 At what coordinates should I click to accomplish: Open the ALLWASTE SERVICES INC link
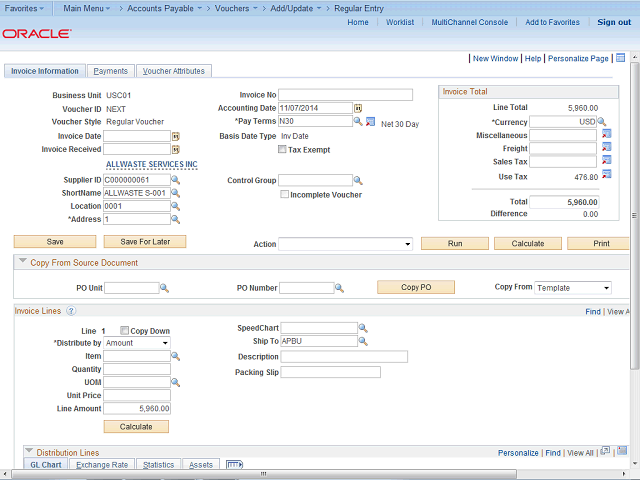coord(151,164)

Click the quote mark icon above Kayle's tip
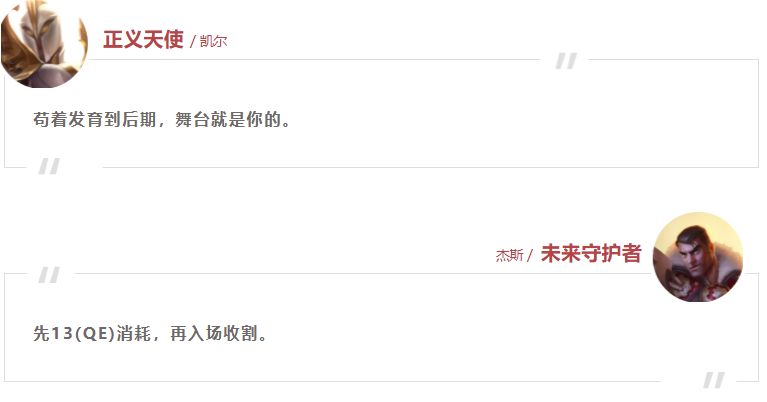(566, 61)
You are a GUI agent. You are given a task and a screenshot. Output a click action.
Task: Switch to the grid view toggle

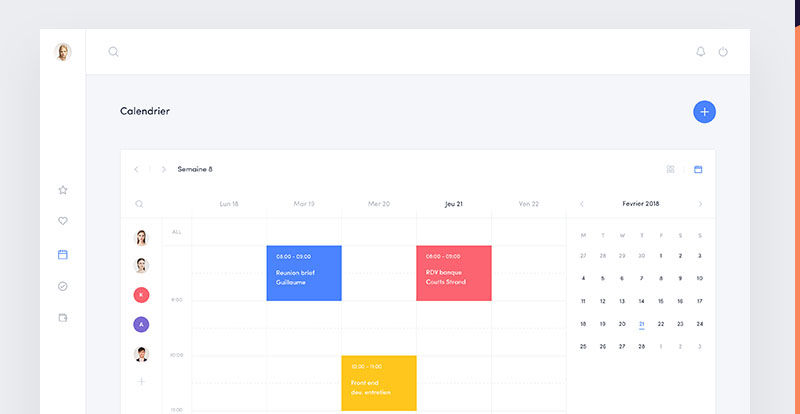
______
◆ **Work instructions**: Images aside, return each entry above precisely as it stands.

◆ **Answer to this problem**:
 At what coordinates should I click to accomplish: Open the ALLWASTE SERVICES INC link
coord(151,164)

Click the quote mark icon above Kayle's tip
(566, 61)
You are a GUI agent. You are given a task and a screenshot. Output a click action.
Task: Switch to the grid view toggle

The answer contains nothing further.